Currently I am reading a paper "Infinite group actions on spheres" by Gaven Martin. I am a first year graduate students and I got lots of questions, so one of them is about the following example: (sorry in advance, if that question would be trivial)

In Example 4.2. of that paper, we let $G$ be a nonelementary Fuchsian group acting on $\mathbb{S}^2$. Then $G$ leaves the disk $D^2$ invariant, and we identify the disk to a point $x_0$ and extend the action of $G$ over this point by agreeing that every element of $G$ fixes $x_0$. This produces a group homeomorphism $H$ of $\mathbb{S}^2 / D \cong \mathbb{S}^2$ acting properly discontinuously in the complement of the point $x_0$. Thus $H$ is a convergence group and is not conjugate to any Mobius group since the stabilizer of a point in a Mobius group is virtually abelian and the stabilizer of $x_0$ is $H \cong G$.

$\textbf{Now my question:}$ As I understand, the $G$-invariant disk $D^2$ should be considered as a subset of $\mathbb{S}^2$, for example the upper hemisphere, and by definition of Fuchsian group $G$ acts properly discontinuously on $D^2$. But after the identification it to $x_0$, the complement of $x_0$ is $\mathbb{S}^2 - D^2$, and the action of $G$ on $\mathbb{S}^2 - D^2$ is not propery discontinuous because $G$ is nonelementary and $\mathbb{S}^2 - D^2$ contains some limit points.

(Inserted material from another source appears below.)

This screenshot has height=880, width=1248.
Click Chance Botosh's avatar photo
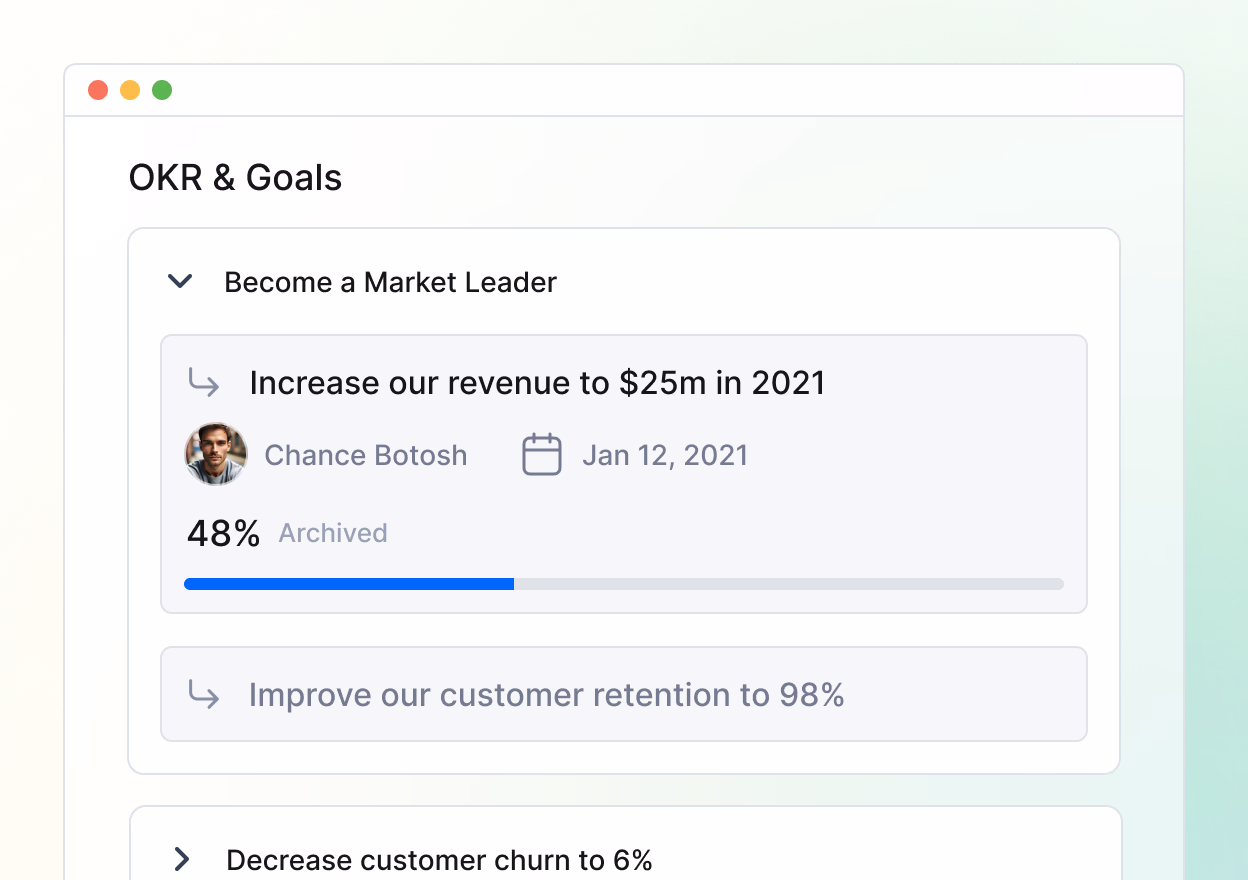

Since $H$ is produced from $G$ by $$H|_{\mathbb{S}^2 - D^2} = G|_{\mathbb{S}^2 - D^2} \quad \textrm{and} \quad Hx_0 = x_0,$$ then the action of $H$ on the complement of $x_0$ is not properly discontinuous too.

This is completely contrast to the initial example by G. Martin. Can someone show me where the mistake in my thoughts is?

P.S. why do we need nonelementary type of group?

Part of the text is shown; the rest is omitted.